# [Task list]
(1) Summarize the passage about Andrew Wyeth in two sentences.
(2) Answer these questions using the passage about Andrew Wyeth:
(a) In what year was Christina's World painted?
(b) Who was Helga Testorf?
(c) Where are the three Wyeth generations scheduled for another exhibition in June?
(3) Duplicate the stretch of the passage about Andrew Wyeth from "Among Wyeth’s second" through "of this year.".

# [Given text]
####################
Born into a family of artists, Andrew Wyeth (1917­2009) matured as an artist under the watchful eye of his father N.C. Wyeth (1882­1945), the famous Brandywine School illustrator. Working mostly in the area surrounding Chadds Ford, Pennsylvania and South Cushing, Maine, Wyeth developed an aesthetic that speaks to the ruggedness of rural and coastal America, to the poetry of longing and persevering, and to the expansive wonder that is possible when an artist carefully studies even the most banal subjects.

Among Wyeth’s best known works is Christina’s World, now in the collection of the Museum of Modern Art. Painted in 1948, it’s stark representation of a woman on the ground facing a farmhouse inspired as much controversy as it did admiration. How could such a finely detailed representational work find its way into an institution revered for its forward looking sensibility in the heyday of the Abstract Expressionist movement?


Among Wyeth’s second most discussed body of work was a secret cache of about 240 paintings and drawings of his German neighbor, Helga Testorf. The gallery is excited to announce that there will be three pictures from the famous “Helga” series.

Andrew Wyeth’s son, Jamie Wyeth (b. 1946), followed in his father’s footsteps, painting mainly in the same areas as his father and grandfather. The exhibition at Sullivan Goss will be comprised of twenty works by Andrew Wyeth, and one each by N.C. and Jamie. Many of these works have extensive exhibition histories at such prestigious venues as the National Gallery, the Boston Museum of Fine Arts, and LACMA, among many others. The three Wyeth generations are scheduled for another exhibition at the Shelburne Museum in Vermont in June of this year.
####################
# [Records supplied]
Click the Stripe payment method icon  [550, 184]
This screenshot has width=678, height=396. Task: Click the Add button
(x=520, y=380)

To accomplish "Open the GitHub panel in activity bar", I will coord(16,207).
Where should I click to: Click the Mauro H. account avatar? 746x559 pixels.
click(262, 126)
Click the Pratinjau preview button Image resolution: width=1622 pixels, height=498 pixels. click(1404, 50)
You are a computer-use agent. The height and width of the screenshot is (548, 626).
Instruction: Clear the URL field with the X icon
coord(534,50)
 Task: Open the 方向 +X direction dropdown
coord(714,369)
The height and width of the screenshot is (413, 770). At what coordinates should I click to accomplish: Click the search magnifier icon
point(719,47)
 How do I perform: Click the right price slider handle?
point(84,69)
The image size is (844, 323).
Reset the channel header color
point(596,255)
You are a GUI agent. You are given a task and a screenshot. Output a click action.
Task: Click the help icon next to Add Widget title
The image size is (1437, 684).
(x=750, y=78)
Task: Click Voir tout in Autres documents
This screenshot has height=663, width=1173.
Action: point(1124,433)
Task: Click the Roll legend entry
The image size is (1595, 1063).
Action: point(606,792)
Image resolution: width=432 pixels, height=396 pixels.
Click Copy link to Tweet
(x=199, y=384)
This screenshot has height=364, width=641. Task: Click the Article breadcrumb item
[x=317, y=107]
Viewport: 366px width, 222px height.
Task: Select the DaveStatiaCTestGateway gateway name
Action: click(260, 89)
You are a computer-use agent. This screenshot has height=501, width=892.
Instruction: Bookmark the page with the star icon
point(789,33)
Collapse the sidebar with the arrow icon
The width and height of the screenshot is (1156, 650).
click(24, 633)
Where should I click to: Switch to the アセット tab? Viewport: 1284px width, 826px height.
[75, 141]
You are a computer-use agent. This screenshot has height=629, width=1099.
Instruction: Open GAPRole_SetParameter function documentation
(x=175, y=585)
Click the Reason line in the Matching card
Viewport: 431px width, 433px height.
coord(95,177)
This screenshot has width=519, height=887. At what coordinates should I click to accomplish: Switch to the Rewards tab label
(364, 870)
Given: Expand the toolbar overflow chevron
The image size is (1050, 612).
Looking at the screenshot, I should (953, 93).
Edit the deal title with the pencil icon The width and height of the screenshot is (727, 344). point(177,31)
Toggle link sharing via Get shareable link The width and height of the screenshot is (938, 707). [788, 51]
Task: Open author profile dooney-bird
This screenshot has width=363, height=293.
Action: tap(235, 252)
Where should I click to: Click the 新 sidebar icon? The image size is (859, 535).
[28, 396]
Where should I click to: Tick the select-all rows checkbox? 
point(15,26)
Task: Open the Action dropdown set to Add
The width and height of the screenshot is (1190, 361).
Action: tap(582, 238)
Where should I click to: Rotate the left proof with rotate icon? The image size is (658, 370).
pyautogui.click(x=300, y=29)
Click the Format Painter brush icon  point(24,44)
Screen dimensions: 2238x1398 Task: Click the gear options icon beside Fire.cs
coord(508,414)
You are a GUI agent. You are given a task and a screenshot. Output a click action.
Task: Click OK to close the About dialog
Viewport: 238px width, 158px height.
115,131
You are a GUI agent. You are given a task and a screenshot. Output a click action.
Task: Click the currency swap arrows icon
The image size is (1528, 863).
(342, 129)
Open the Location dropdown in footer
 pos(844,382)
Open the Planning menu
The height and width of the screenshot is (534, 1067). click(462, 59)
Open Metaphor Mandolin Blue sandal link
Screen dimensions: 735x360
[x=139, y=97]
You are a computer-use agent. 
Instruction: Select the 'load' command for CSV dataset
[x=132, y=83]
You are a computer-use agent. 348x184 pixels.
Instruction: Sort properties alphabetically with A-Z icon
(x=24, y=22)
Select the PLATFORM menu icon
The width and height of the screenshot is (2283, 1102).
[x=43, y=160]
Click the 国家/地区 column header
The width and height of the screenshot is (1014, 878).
####################
# [Answers by task]
(1) Andrew Wyeth matured as an artist under his father, the illustrator N.C. Wyeth, and, working mostly around Chadds Ford, Pennsylvania and South Cushing, Maine, developed an aesthetic rooted in rural and coastal America; his best-known works include Christina's World, now at the Museum of Modern Art. The gallery announces three pictures from his "Helga" series, and the exhibition at Sullivan Goss will hold twenty works by Andrew Wyeth plus one each by N.C. Wyeth and by Andrew's son Jamie.

(2)
(a) 1948
(b) Andrew Wyeth's German neighbor
(c) At the Shelburne Museum in Vermont

(3)
Among Wyeth’s second most discussed body of work was a secret cache of about 240 paintings and drawings of his German neighbor, Helga Testorf. The gallery is excited to announce that there will be three pictures from the famous “Helga” series.

Andrew Wyeth’s son, Jamie Wyeth (b. 1946), followed in his father’s footsteps, painting mainly in the same areas as his father and grandfather. The exhibition at Sullivan Goss will be comprised of twenty works by Andrew Wyeth, and one each by N.C. and Jamie. Many of these works have extensive exhibition histories at such prestigious venues as the National Gallery, the Boston Museum of Fine Arts, and LACMA, among many others. The three Wyeth generations are scheduled for another exhibition at the Shelburne Museum in Vermont in June of this year.